SOURCE PASSAGE
▼
Cruzio's Focus On Spam
   Cruzio/The Internet Store Newsletter - Number 64, May 20, 2003

A few announcements below, followed by a newsletter devoted to
junk email, or spam, the topic Cruzio members ask us about most. 

1. Free: "Getting the Most Out of Your Basic Cruzio Account"
2. One more week for Dialup Sale
3. DSL Sale in July

*********News and Views on Spam:
4. Numbers
5. Cost
6. Why Can't Cruzio Block 100% of Spam?
7. Why do People Think It's Effective to Send Me the Same Offer
	10 Times in One Day?
8. Some Possible Technical Solutions
9. The Legal Scene
10. What Motivates Spammers
11. But I *Want* People to Find Me, Just Not Spam Me
12. Are There Good Offers in Spam?
13. How to Avoid and Block Spam
14. How Do Cruzio Filters Work?
15. An Interview With Cruzio's Engineers
16. Activating the Spam Filter: One Woman's Story
17. Interesting Links
18. About This Newsletter
19. How to Reach Cruzio (dial-in or tech support)

1. Free: "Getting the Most Out of Your Basic Cruzio Account"
	Thursday, May 22, 2003 -- from noon to 1:30 pm
	at Cruzio's downtown Santa Cruz store
This is one of Cruzio's most popular Brown Bags. Come in
and learn about:
	- Cruzio's email options
	- Your FREE spam filter
	- Online support services
	- Local online resources
	- The Cruzio Customer Page
and be sure to bring your questions! The workshop will be
led by Cruzio Marketing and Tech Support Staffers, the dynamic
Ezra, Krissie and Bhag. Register at http://www.cruzio.com
or call the events hotline: 831 459 6301 extension 247.

2. One more week for Dialup Sale
Until May 31st, Cruzio Dialup Internet Access is on sale. New
signups get the 3rd month free. Time to get that extra account
if you need one, and remember that you get a $10 credit on your
account if you recommend Cruzio to a friend! (The friend must
give us your email address, account number, or full name when
they sign up.)

3. DSL Sale in July
Looks like another DSL sale is coming in July. More details to
follow in next month's newsletter.

*********News and Views on Spam:
4. Numbers
The Radicati Group predicts that this year, 45% of all email
will be spam, and that the percentage of spam will increase to 
70% by 2007.

The Eprivacy group estimates that spam volume increases by 18%
per month.
▲
MATERIAL SUPPLIED
▼
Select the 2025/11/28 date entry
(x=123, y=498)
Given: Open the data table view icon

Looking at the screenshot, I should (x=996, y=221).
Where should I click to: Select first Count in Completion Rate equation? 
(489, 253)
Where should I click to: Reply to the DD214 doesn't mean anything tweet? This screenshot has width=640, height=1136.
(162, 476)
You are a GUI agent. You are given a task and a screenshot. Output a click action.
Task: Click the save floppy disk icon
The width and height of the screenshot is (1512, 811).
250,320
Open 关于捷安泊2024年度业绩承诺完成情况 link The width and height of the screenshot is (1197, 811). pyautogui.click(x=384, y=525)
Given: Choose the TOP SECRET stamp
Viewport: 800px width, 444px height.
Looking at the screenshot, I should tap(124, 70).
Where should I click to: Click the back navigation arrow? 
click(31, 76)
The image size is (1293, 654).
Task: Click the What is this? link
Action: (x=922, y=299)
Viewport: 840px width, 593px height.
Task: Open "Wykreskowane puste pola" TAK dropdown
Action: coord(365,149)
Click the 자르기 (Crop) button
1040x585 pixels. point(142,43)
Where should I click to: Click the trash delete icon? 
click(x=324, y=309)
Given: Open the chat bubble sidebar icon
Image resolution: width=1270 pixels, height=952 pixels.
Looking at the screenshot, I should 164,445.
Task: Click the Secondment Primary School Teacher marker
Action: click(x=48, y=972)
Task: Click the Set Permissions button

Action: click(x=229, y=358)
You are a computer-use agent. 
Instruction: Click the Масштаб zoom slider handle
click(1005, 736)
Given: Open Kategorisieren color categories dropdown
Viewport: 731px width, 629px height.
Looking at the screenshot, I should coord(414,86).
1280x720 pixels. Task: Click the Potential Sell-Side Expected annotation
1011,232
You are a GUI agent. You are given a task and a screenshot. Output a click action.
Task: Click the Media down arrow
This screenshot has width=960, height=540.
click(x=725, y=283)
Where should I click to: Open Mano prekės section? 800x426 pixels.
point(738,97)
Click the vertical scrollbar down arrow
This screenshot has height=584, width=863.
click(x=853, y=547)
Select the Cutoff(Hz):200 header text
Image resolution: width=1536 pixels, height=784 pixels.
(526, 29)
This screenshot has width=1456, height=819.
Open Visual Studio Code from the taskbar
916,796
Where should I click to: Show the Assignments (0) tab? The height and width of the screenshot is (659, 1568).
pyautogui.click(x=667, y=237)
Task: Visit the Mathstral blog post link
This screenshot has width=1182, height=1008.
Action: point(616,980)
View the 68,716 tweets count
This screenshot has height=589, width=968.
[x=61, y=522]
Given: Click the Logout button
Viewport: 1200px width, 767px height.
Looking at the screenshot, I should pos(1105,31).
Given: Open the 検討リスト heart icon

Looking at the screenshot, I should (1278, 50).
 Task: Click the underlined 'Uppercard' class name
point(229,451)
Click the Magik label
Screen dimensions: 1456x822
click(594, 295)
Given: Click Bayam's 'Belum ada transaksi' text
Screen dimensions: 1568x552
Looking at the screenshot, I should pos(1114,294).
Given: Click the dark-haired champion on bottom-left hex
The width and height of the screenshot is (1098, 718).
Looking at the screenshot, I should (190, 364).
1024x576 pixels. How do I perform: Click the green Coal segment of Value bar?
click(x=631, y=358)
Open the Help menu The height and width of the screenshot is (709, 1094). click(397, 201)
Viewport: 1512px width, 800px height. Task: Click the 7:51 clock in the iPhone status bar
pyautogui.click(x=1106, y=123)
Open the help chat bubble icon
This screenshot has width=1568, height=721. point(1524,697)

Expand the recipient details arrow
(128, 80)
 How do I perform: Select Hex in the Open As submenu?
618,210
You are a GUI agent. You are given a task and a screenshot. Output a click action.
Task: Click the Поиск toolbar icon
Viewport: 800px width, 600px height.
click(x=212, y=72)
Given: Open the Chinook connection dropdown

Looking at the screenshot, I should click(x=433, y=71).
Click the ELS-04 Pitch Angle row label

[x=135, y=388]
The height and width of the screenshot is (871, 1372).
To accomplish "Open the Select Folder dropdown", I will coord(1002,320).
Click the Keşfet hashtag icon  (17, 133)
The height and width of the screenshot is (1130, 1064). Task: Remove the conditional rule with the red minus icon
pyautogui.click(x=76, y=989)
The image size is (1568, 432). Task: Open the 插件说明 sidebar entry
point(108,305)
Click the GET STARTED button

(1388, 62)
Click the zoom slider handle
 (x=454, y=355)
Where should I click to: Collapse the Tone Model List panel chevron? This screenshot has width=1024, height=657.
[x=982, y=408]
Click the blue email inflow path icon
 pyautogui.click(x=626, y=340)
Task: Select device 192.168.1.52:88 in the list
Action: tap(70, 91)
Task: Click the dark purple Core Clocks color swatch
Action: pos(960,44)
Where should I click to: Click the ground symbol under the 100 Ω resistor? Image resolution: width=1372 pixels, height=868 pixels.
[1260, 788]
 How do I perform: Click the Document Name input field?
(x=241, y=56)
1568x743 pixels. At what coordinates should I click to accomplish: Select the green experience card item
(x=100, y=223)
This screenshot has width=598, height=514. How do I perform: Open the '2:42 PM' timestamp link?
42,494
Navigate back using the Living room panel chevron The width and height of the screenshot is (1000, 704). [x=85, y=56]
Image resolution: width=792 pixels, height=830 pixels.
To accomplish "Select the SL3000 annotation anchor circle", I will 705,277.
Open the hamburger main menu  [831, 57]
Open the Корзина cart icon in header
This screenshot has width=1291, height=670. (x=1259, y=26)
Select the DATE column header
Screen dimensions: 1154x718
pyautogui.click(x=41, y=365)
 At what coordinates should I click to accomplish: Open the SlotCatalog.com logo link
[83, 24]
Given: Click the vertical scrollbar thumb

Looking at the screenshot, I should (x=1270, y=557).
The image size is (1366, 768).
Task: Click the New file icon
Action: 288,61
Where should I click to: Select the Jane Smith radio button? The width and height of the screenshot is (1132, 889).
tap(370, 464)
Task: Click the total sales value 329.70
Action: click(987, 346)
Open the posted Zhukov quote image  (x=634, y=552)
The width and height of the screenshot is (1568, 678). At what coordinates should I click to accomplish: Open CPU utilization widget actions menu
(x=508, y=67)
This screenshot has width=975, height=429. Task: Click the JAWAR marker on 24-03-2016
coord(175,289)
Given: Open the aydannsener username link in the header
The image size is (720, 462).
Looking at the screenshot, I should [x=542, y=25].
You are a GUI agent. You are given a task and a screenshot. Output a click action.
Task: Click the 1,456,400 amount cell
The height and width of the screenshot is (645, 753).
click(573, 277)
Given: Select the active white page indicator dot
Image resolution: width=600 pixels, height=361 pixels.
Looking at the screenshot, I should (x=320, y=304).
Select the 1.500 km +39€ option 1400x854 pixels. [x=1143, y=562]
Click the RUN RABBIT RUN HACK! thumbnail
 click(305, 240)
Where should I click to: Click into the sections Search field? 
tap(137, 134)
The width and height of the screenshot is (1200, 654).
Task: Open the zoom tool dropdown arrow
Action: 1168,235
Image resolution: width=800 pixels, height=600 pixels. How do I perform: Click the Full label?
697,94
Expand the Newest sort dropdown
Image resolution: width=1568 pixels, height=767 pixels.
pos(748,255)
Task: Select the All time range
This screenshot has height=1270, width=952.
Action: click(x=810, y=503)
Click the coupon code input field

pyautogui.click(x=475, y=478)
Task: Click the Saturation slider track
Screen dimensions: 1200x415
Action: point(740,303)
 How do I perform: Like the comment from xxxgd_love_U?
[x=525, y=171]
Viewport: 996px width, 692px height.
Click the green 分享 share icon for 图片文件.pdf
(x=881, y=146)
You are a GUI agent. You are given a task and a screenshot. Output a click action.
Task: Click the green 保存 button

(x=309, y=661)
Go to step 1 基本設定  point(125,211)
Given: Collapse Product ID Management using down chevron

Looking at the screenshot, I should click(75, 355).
▲
WHAT IS ASKED
A: Decide whether each statement agrees with the Cruzio spam newsletter, answering yes or no and quoting the deciding words: (i) the Brown Bag workshop on May 22, 2003 runs from noon to 1:30 pm; (ii) new dialup signups get the second month free; (iii) the Radicati Group predicts spam will reach 70% of email by 2007.
B: Resume the Cruzio spam newsletter after its final sentence, about the Eprivacy group's estimate.
The rows come from a separate source and are unrelated to the Cruzio spam newsletter.

ANSWERS FOR THE TASKS
A:
(i) Yes: "Thursday, May 22, 2003 -- from noon to 1:30 pm"
(ii) No: "New signups get the 3rd month free."
(iii) Yes: "the percentage of spam will increase to 70% by 2007."

B:
In February 2003, AOL disclosed that it blocks 780 million spams
per day. (Cruzio, with a much smaller user base, blocks hundreds
of thousands.)

Harris polls showed that the number of people who find spam
"very annoying" grew from 49% to 80% from 2000 to 2002.

0.00036% (36 sales from 10,000,000 emails) is the percentage of
sales in response to spam in a recent Wall Street Journal case
study. The spam house still made a profit.

Ferris Research released a study in January 2003, which  
found spam costs U.S. businesses $8.9 billion each year.

5. Cost
How much time do you waste each day sorting spam out of your
mailbox? Multiply that by hundreds of millions of people
trying to read their email and you have an idea of the user cost.

Not to mention how you might have spent your time more
enjoyably or profitably if you hadn't spent it on spam
(economists call this opportunity cost.)

How much does Cruzio spend per month on spam? We buy equipment
and software that receives -- and sometimes rejects -- email
messages; pay for the bandwidth to transfer these messages from
the Greater Internet into our servers; and pay staff to try to keep
the servers afloat when spam threatens to sink them. Cruzio
spends hundreds of thousands of dollars a year on spam. Multiply
that by all the other ISPs out there: the big ones, like AOL,
spend many millions of dollars per year.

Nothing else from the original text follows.